Ritornando al progetto di filiera «Borgo 4.0» dell’Altirpinia – finanziato dalla Regione Campania con circa 50 milioni di euro di risorse POR FESR 2014/2020 e afferente al Piano strategico di sviluppo della Piattaforma tecnologica per la «Mobilità Sostenibile e Sicura» – “il nostro intento – spiega Scudieri – è quello di rendere Lioni, in provincia di Avellino, il quartier generale tecnico-scientifico del laboratorio internazionale di ricerca dove lavoreranno insieme università, industria, istituzioni pubbliche e private. Sarà un’area con il 5G più avanzato d’Italia, una innovativa e futuristica smart cities dotata di infrastrutture intelligenti, indispensabili per la sperimentazione su strada di una vettura a guida autonoma e connessa con sistemi di rilievo e monitoraggio in tempo reale. Si «sperimenterà anche un nuovo rapporto uomo-macchina» attraverso l’«autoide», un umanoide che in caso di emergenza dovrà anche saper intervenire…”. 

In Campania, quindi, si riscriverà – afferma Scudieri – il futuro dell’auto e della mobilità, si fabbricheranno batterie di più lunga durata e con Hydro (il primo prototipo ibrido con motorizzazione elettrica alimentata da fuel cell) svilupperemo il passaggio verso la mobilità a idrogeno.

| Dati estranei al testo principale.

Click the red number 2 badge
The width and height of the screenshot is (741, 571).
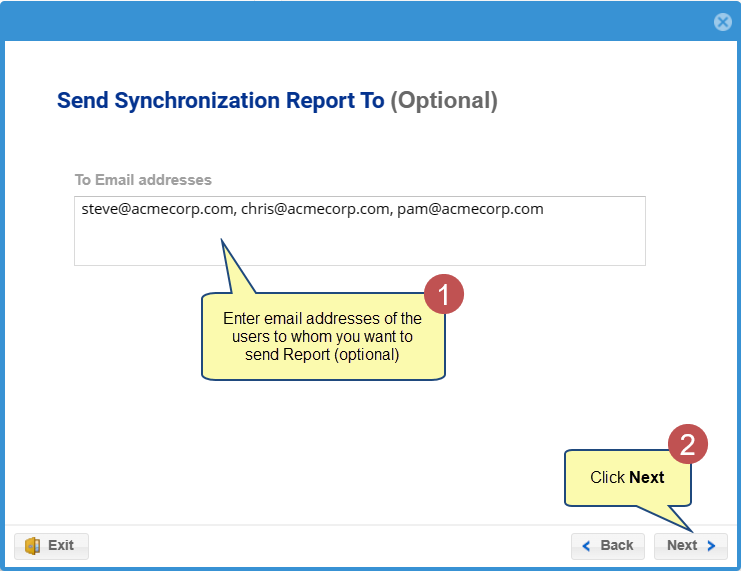(688, 445)
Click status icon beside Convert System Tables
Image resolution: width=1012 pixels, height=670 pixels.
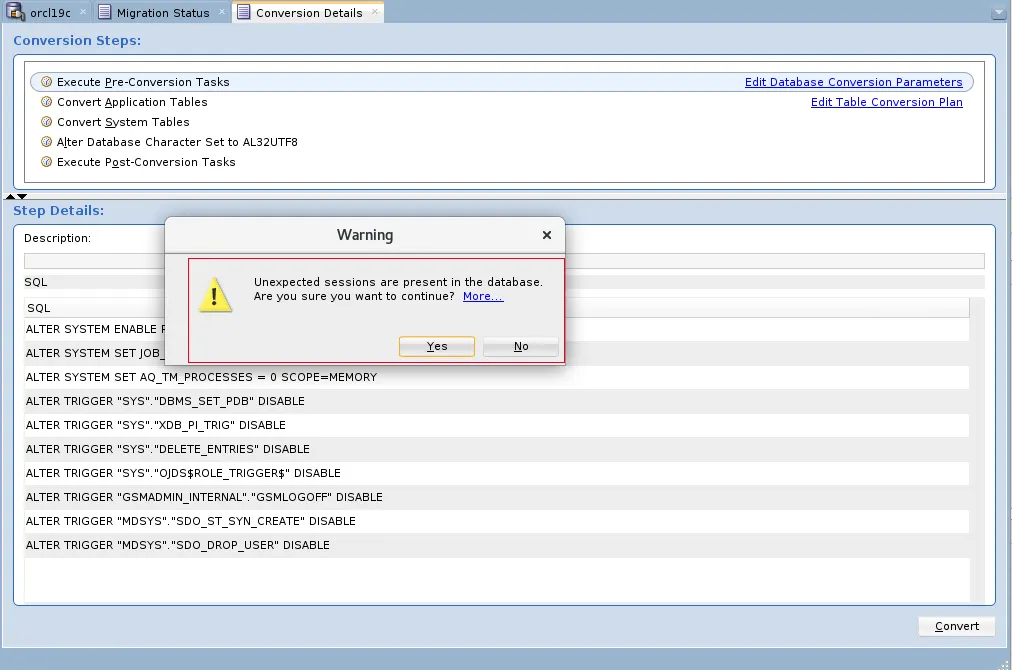click(x=46, y=122)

Nel  nuovo orizzonte industriale c’è  il ritorno ad un nuovo umanesimo in cui sarà possibile sperimentare le nuove tecnologie senza dimenticare le radici, n le tradizioni che avvolgono i luoghi”.

In qualità di Presidente di ANFIA, l’ing. Scudieri mostra di avere molto a cuore le sorti della filiera dell’auto italiana. E ha portato sulle sue barricate Unrae, l’Unione nazionale che rappresenta gli importatori di auto straniere, e Federauto (ex Federaicpa), la federazione italiana dei concessionari.